Voir des rapaces poursuivis est assez courant, par des corneilles isolées ou par des groupes d'oiseaux de petite taille, même des hirondelles. Si le rapace redescend, c'est que dès qu'il s'écarte de sa pompe il traverse une zone descendante (que les vélivoles désignent du vilain mot de "dégueulante"), en général il accélère sa ligne droite pour en sortit au plus vite.

Contribution de Bernard Couturaud, "briseurs de pompe", 5 Oct 2003



une certaine intelligence, différente de la nôtre

L'armée a utilisé 60 000 pigeons au cours de la première guerre mondiale. Ces pigeons,confiés aux soldats du front, étaient munis d'un tube en aluminium fixé à une patte.Ils partageaient la vie des "poilus" et ses risques.
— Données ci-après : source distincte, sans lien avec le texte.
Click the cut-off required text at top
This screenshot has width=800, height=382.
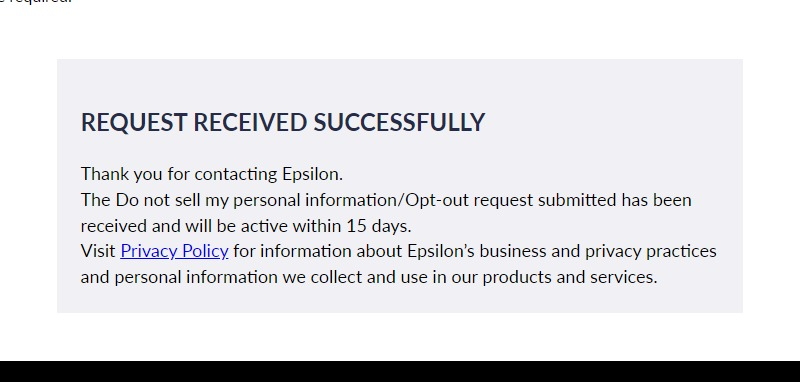click(x=36, y=2)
Lorsque tous les moyens ordinaires étaient détruits :télégraphe, téléphone et systèmes optiques et qu'aucun coureur humain ne pouvait rejoindre l'état-major à travers un terrain intenable, on lâchait un pigeon avec un message signalant les pertes, les réactions de « l'ennemi héréditaire », les besoins de recevoir renforts ou munitions, tout ce qui pouvait renseigner les officiers sur les combats. Des milliers de messages ont été transmis pendant la bataille de Verdun entre autres et parvinrent, en une vingtaine de minutes seulement à l'un des centaines de camions-colombiers de l'arrière.

Personne n'a jamais expliqué comment des pigeons, lâchés au coeur des combats, ont pu retrouver leurs pigeonniers mobiles. Ceci à travers des nuées de balles et d'obus, des nuages de gaz et, souvent, l'hiver, les intempéries.

Le système était à ce point efficace que mon grand-père, un rescapé de 14-18, répétait :

« - Progrés tu parles ! Un téléphone ça tombe en panne, un fil ça se coupe, un pigeon ça survit à tout ! ».

J'ai supposé une certaine intelligence, différente de la nôtre, à ces sympathiques bestioles « domestiquées » depuis au moins 6000 ans.



une véritable mémoire d'éléphant

PARIS (AFP) le 07/11/2006

Les babouins et les pigeons ont une véritable mémoire d'éléphant puisqu'ils se souviennent au bout de plusieurs mois d'images vues, d'après les résultats de la première étude de ce type réalisée en France et aux Etats-Unis.

Ce travail de psychologie expérimentale est publié dans les Comptes-rendus de l'Académie nationale (américaine) des sciences (PNAS) sous la signature de Joël Fagot, du Centre national de la recherche scientifique (CNRS) à Marseille, qui a travaillé avec les primates, et son collègue Robert Cook, de l'Université de Tufts, à Boston (Massachusetts), qui a étudié les volatiles. Les deux espèces ont été soumises au même type d'expérience: face à un écran d'ordinateur, deux babouins de Guinée mâles et deux pigeons bisets (espèce européenne à l'origine de toutes les variétés domestiques du monde) devaient associer une image affichée sur écran d'ordinateur à un rond ou une croix apparus juste après en s'exprimant au moyen d'une manette pour les premiers et de coups de bec pour les seconds. En cinq ans, les oiseaux ont mémorisé un minimum de 800 à 1.200 images et réussi à résoudre la tâche avec 3.000 images. Les singes, quant à eux, en ont gardé dans leur mémoire entre 3.500 et 5.000 après trois ans et demi d'entraînement et ont obtenu des résultats positifs avec 6.000 images. Si les pigeons semblent avoir atteint leurs limites, "on peut estimer par extrapolation, commente Joël Fagot, interrogé par l'AFP, que la performance mesurée chez les babouins est inférieure à leurs capacités réelles, sachant qu'ils continuaient à répondre huit fois sur dix de manière correcte à la fin de l'apprentissage". Chez les deux espèces, ont noté au passage les chercheurs, les images apprises au début et à la fin de l'expérience avaient été mieux retenues que celles apprises au milieu du travail. Les babouins et les pigeons présentent également les mêmes vitesses d'oubli. Aux yeux des scientifiques, l'évolution semble avoir eu un impact fort sur des capacités de mémoire. L'expansion de la capacité de la mémoire, soulignent-ils, est peut-être à l'origine de l'intelligence humaine.